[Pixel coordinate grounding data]
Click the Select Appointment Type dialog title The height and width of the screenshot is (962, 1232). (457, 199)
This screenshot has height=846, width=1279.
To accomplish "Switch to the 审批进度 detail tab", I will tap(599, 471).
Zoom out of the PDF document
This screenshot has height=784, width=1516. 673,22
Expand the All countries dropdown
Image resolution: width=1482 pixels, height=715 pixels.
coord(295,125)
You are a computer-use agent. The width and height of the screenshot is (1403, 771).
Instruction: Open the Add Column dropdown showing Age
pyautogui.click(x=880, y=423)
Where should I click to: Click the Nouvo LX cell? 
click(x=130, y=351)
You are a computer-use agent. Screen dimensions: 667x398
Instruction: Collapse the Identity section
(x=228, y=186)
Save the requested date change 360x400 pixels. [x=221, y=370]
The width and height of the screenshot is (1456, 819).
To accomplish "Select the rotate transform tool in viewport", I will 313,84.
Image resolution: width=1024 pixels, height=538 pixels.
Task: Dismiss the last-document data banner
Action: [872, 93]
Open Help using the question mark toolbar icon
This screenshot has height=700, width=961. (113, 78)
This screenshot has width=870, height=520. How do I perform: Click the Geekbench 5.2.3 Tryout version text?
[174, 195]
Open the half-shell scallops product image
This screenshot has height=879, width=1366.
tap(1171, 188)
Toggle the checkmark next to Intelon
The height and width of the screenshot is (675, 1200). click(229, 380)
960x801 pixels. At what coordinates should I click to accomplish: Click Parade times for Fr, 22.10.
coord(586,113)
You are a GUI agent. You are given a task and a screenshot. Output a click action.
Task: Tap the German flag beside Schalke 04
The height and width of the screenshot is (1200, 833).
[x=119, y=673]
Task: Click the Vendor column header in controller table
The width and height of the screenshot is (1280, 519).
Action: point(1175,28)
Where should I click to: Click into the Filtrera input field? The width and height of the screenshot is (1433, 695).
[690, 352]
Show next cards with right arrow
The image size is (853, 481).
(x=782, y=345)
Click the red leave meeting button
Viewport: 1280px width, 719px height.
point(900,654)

Exercise details ::
An exact copy of the data is needed.

Reply to the task ::
Click the Select Appointment Type dialog title The height and width of the screenshot is (962, 1232). (457, 199)
This screenshot has height=846, width=1279.
To accomplish "Switch to the 审批进度 detail tab", I will tap(599, 471).
Zoom out of the PDF document
This screenshot has height=784, width=1516. 673,22
Expand the All countries dropdown
Image resolution: width=1482 pixels, height=715 pixels.
coord(295,125)
You are a computer-use agent. The width and height of the screenshot is (1403, 771).
Instruction: Open the Add Column dropdown showing Age
pyautogui.click(x=880, y=423)
Where should I click to: Click the Nouvo LX cell? 
click(x=130, y=351)
You are a computer-use agent. Screen dimensions: 667x398
Instruction: Collapse the Identity section
(x=228, y=186)
Save the requested date change 360x400 pixels. [x=221, y=370]
The width and height of the screenshot is (1456, 819).
To accomplish "Select the rotate transform tool in viewport", I will 313,84.
Image resolution: width=1024 pixels, height=538 pixels.
Task: Dismiss the last-document data banner
Action: [872, 93]
Open Help using the question mark toolbar icon
This screenshot has height=700, width=961. (113, 78)
This screenshot has width=870, height=520. How do I perform: Click the Geekbench 5.2.3 Tryout version text?
[174, 195]
Open the half-shell scallops product image
This screenshot has height=879, width=1366.
tap(1171, 188)
Toggle the checkmark next to Intelon
The height and width of the screenshot is (675, 1200). click(229, 380)
960x801 pixels. At what coordinates should I click to accomplish: Click Parade times for Fr, 22.10.
coord(586,113)
You are a GUI agent. You are given a task and a screenshot. Output a click action.
Task: Tap the German flag beside Schalke 04
The height and width of the screenshot is (1200, 833).
[x=119, y=673]
Task: Click the Vendor column header in controller table
The width and height of the screenshot is (1280, 519).
Action: point(1175,28)
Where should I click to: Click into the Filtrera input field? The width and height of the screenshot is (1433, 695).
[690, 352]
Show next cards with right arrow
The image size is (853, 481).
(x=782, y=345)
Click the red leave meeting button
Viewport: 1280px width, 719px height.
point(900,654)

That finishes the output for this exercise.